From Chapter 4: Some of the Puritan colonists in America took a strong line on the subject. Under the famous "Blue Laws" of 1650 it was ordered by the General Court of Connecticut that no one under twenty-one was to smoke—"nor any other that hath not already accustomed himself to the use thereof." And no
smoker could enjoy his pipe unless he obtained a doctor's certificate that tobacco would be "usefull for him, and allso that he hath received a lycense from the Courte for the same." But the unhappy
smoker having passed the doctor and obtained his licence was still harassed by restrictions, for it was ordered that no man within the colony, after the publication of the order, should take any tobacco publicly "in the streett, highwayes, or any barn-yardes, or uppon training dayes, in any open places, under the penalty of six-pence for each offence against this order." The ingenuities of petty tyranny are ineffable.
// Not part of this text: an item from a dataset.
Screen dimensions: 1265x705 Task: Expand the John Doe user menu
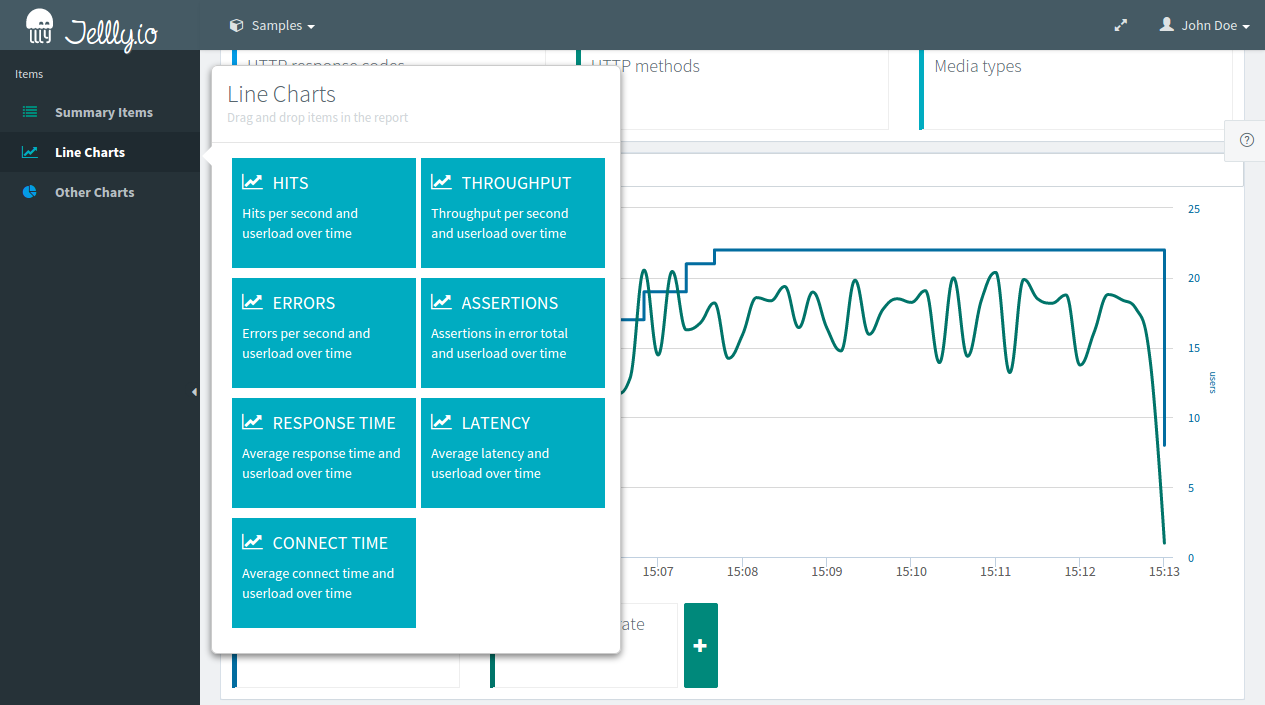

It is said that these "Blue Laws" are not authentic; but if they are not literally true, they are certainly well invented, for most of them can be paralleled and illustrated by laws and regulations of undoubted authenticity.
From Chapter Chapter 8: Cowper then goes on to attack tobacco in lines which show how unpopular
smoking at that date was with ladies, and which have since often been quoted by anti-tobacconists with grateful appreciation:
Pernicious weed! whose scent the fair annoys,
Unfriendly to society's chief joys,
Thy worst effect is banishing for hours
The sex whose presence civilizes ours;
Thou art indeed the drug a gardener wants,
To poison vermin that infest his plants,
But are we so to wit and beauty blind,
As to despise the glory of our kind,
And show the softest minds and fairest forms
As little mercy as the grubs and worms?
Notwithstanding this "satiric wipe," it is not likely that Cowper would have had much sympathy with John Wesley, who, in his detestation of what had been his father's solace at Epworth, forbade his preachers either to smoke or to take snuff.